YOUR TASK => For this exercise, output the entries below exactly from the line that holds "Screen dimensions: 958x275" to the line that holds "Task: Select the", both ends included. No pictures belong in the copy.

::: DATASET ENTRIES :::

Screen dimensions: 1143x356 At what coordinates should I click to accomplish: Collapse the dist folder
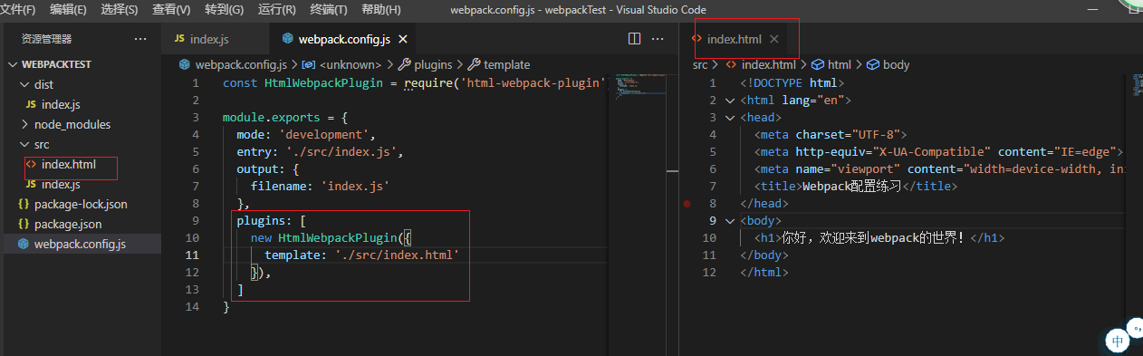click(24, 84)
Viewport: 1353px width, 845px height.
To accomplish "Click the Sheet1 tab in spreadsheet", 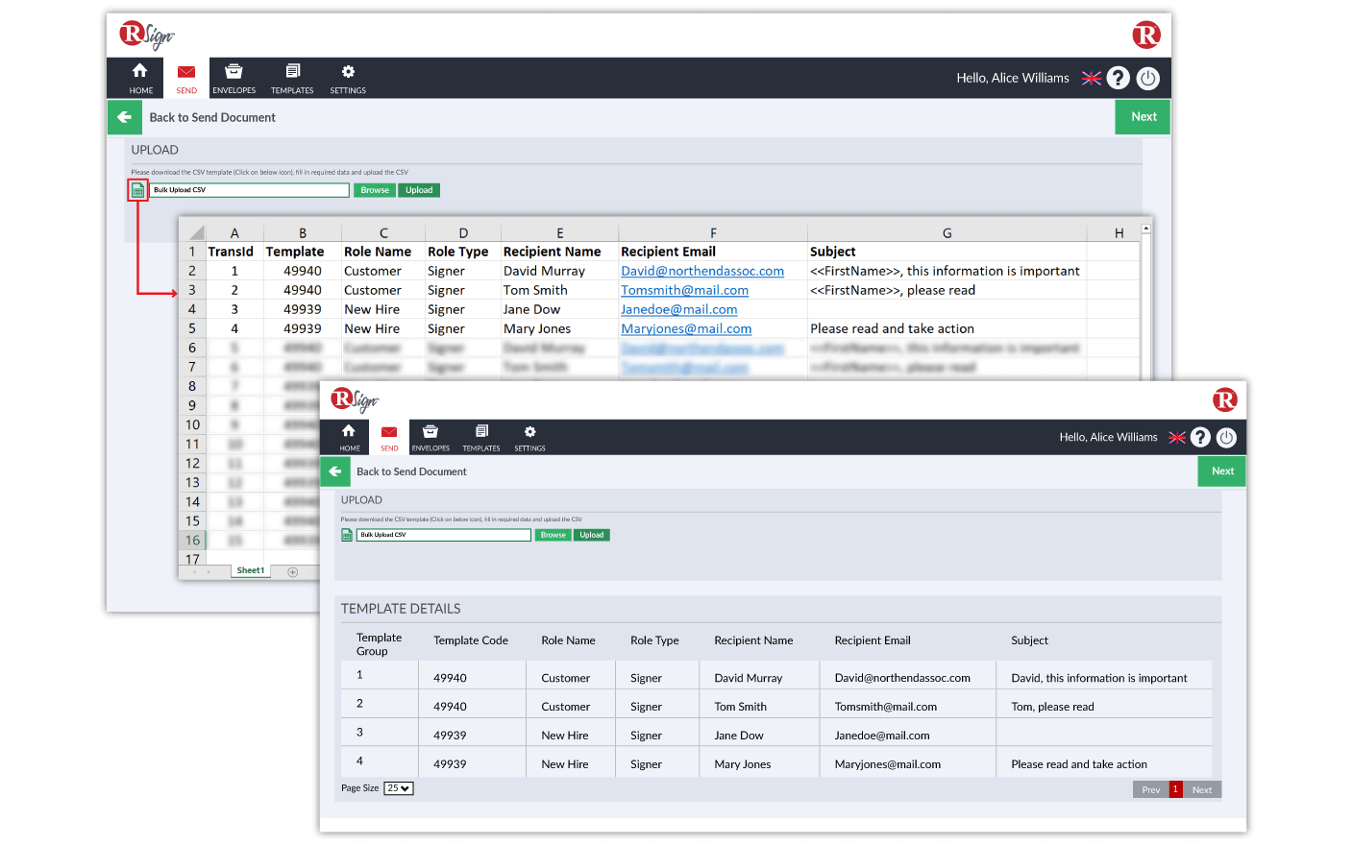I will point(250,570).
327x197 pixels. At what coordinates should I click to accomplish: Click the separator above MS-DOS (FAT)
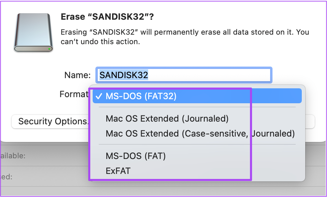197,144
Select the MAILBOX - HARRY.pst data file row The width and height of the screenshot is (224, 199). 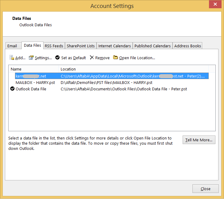(x=35, y=82)
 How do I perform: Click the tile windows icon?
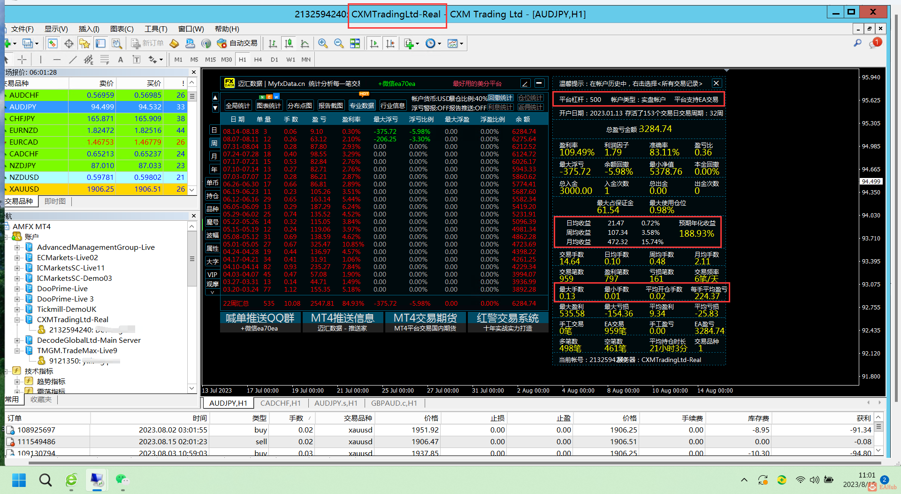pyautogui.click(x=355, y=44)
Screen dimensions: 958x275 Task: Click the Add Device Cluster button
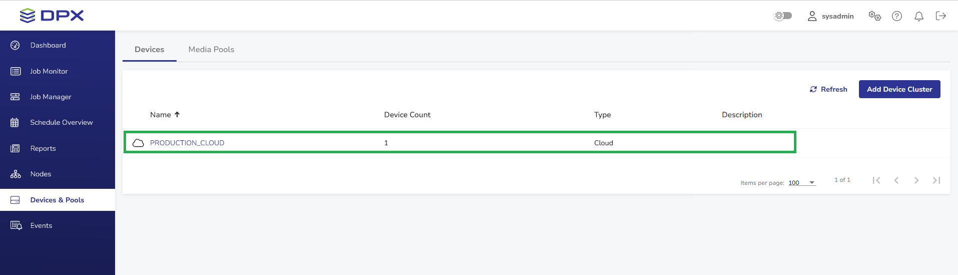(x=899, y=89)
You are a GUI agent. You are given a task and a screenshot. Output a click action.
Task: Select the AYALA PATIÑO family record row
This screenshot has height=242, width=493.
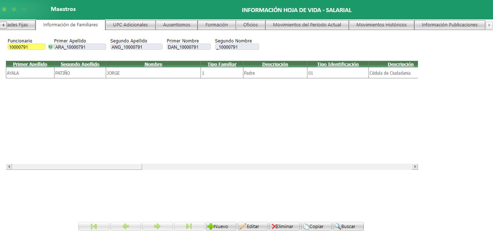(146, 73)
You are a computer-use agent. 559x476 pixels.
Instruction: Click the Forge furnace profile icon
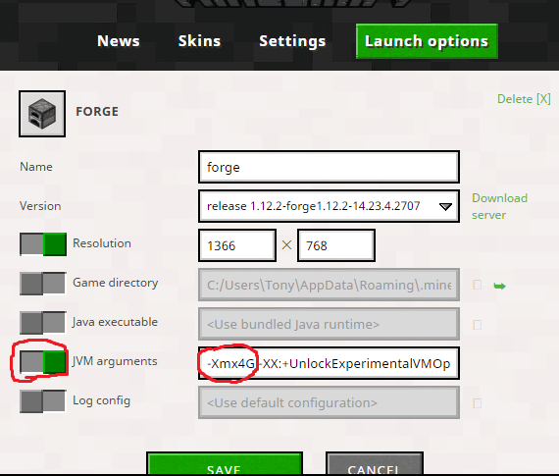(42, 114)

:::

WRITTEN REPLY =>
Screen dimensions: 958x275 Task: Click the Add Device Cluster button
(x=899, y=89)
You are a GUI agent. You are given a task and a screenshot. Output a click action.
Task: Select the AYALA PATIÑO family record row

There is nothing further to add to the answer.